§ **Entries taken from a collection**
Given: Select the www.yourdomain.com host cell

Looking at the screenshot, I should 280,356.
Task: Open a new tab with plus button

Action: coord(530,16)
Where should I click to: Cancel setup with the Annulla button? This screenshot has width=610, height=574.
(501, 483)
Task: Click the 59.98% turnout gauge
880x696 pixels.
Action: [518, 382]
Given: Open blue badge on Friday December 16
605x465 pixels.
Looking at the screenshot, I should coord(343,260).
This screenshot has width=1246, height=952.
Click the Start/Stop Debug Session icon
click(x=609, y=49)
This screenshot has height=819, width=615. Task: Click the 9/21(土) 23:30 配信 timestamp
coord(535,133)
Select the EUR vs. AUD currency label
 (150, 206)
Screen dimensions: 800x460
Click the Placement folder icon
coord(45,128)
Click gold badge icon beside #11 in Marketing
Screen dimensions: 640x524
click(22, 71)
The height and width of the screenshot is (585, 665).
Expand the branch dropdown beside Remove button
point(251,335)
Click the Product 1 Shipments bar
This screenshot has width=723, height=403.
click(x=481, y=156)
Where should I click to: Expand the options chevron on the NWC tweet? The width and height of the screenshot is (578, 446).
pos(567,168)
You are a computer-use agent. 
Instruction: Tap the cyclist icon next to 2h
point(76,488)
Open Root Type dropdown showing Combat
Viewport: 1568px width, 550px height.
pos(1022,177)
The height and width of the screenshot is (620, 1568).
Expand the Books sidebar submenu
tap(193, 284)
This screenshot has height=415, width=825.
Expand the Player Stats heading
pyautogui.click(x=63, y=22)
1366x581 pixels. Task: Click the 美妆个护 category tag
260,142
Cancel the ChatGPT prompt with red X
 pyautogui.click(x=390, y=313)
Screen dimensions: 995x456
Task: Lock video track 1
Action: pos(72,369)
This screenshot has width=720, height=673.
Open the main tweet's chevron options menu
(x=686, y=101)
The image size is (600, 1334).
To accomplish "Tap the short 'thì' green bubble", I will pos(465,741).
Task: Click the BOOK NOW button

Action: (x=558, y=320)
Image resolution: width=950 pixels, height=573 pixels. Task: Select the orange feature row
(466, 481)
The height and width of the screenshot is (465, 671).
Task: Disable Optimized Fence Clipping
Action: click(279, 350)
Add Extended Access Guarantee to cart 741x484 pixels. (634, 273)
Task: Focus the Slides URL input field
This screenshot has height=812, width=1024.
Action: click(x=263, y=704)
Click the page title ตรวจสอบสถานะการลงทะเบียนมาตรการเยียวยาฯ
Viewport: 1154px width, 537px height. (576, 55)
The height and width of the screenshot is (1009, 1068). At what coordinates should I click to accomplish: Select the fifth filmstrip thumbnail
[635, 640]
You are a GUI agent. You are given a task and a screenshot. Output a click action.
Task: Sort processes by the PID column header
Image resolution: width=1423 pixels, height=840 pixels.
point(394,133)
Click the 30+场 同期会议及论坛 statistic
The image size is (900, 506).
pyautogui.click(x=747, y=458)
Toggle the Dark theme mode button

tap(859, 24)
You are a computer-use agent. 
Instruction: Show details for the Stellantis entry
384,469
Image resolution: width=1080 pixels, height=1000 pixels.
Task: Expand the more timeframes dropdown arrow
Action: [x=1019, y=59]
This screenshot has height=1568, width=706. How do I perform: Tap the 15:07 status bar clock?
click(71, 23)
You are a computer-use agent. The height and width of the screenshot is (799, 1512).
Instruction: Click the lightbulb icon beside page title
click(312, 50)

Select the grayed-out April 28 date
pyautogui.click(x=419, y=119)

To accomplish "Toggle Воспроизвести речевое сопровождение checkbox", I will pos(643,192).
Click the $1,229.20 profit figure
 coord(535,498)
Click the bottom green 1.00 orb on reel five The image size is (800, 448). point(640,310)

§ **WORK TASK**
Would you repeat each of the lines above exactly?

§ **RESPONSE TO THE EXERCISE**
Given: Select the www.yourdomain.com host cell

Looking at the screenshot, I should 280,356.
Task: Open a new tab with plus button

Action: coord(530,16)
Where should I click to: Cancel setup with the Annulla button? This screenshot has width=610, height=574.
(501, 483)
Task: Click the 59.98% turnout gauge
880x696 pixels.
Action: [518, 382]
Given: Open blue badge on Friday December 16
605x465 pixels.
Looking at the screenshot, I should coord(343,260).
This screenshot has width=1246, height=952.
Click the Start/Stop Debug Session icon
click(x=609, y=49)
This screenshot has height=819, width=615. Task: Click the 9/21(土) 23:30 配信 timestamp
coord(535,133)
Select the EUR vs. AUD currency label
 (150, 206)
Screen dimensions: 800x460
Click the Placement folder icon
coord(45,128)
Click gold badge icon beside #11 in Marketing
Screen dimensions: 640x524
click(22, 71)
The height and width of the screenshot is (585, 665).
Expand the branch dropdown beside Remove button
point(251,335)
Click the Product 1 Shipments bar
This screenshot has width=723, height=403.
click(x=481, y=156)
Where should I click to: Expand the options chevron on the NWC tweet? The width and height of the screenshot is (578, 446).
pos(567,168)
You are a computer-use agent. 
Instruction: Tap the cyclist icon next to 2h
point(76,488)
Open Root Type dropdown showing Combat
Viewport: 1568px width, 550px height.
pos(1022,177)
The height and width of the screenshot is (620, 1568).
Expand the Books sidebar submenu
tap(193, 284)
This screenshot has height=415, width=825.
Expand the Player Stats heading
pyautogui.click(x=63, y=22)
1366x581 pixels. Task: Click the 美妆个护 category tag
260,142
Cancel the ChatGPT prompt with red X
 pyautogui.click(x=390, y=313)
Screen dimensions: 995x456
Task: Lock video track 1
Action: pos(72,369)
This screenshot has width=720, height=673.
Open the main tweet's chevron options menu
(x=686, y=101)
The image size is (600, 1334).
To accomplish "Tap the short 'thì' green bubble", I will pos(465,741).
Task: Click the BOOK NOW button

Action: (x=558, y=320)
Image resolution: width=950 pixels, height=573 pixels. Task: Select the orange feature row
(466, 481)
The height and width of the screenshot is (465, 671).
Task: Disable Optimized Fence Clipping
Action: click(279, 350)
Add Extended Access Guarantee to cart 741x484 pixels. (634, 273)
Task: Focus the Slides URL input field
This screenshot has height=812, width=1024.
Action: click(x=263, y=704)
Click the page title ตรวจสอบสถานะการลงทะเบียนมาตรการเยียวยาฯ
Viewport: 1154px width, 537px height. (576, 55)
The height and width of the screenshot is (1009, 1068). At what coordinates should I click to accomplish: Select the fifth filmstrip thumbnail
[635, 640]
You are a GUI agent. You are given a task and a screenshot. Output a click action.
Task: Sort processes by the PID column header
Image resolution: width=1423 pixels, height=840 pixels.
point(394,133)
Click the 30+场 同期会议及论坛 statistic
The image size is (900, 506).
pyautogui.click(x=747, y=458)
Toggle the Dark theme mode button

tap(859, 24)
You are a computer-use agent. 
Instruction: Show details for the Stellantis entry
384,469
Image resolution: width=1080 pixels, height=1000 pixels.
Task: Expand the more timeframes dropdown arrow
Action: [x=1019, y=59]
This screenshot has height=1568, width=706. How do I perform: Tap the 15:07 status bar clock?
click(71, 23)
You are a computer-use agent. The height and width of the screenshot is (799, 1512).
Instruction: Click the lightbulb icon beside page title
click(312, 50)

Select the grayed-out April 28 date
pyautogui.click(x=419, y=119)

To accomplish "Toggle Воспроизвести речевое сопровождение checkbox", I will pos(643,192).
Click the $1,229.20 profit figure
 coord(535,498)
Click the bottom green 1.00 orb on reel five The image size is (800, 448). point(640,310)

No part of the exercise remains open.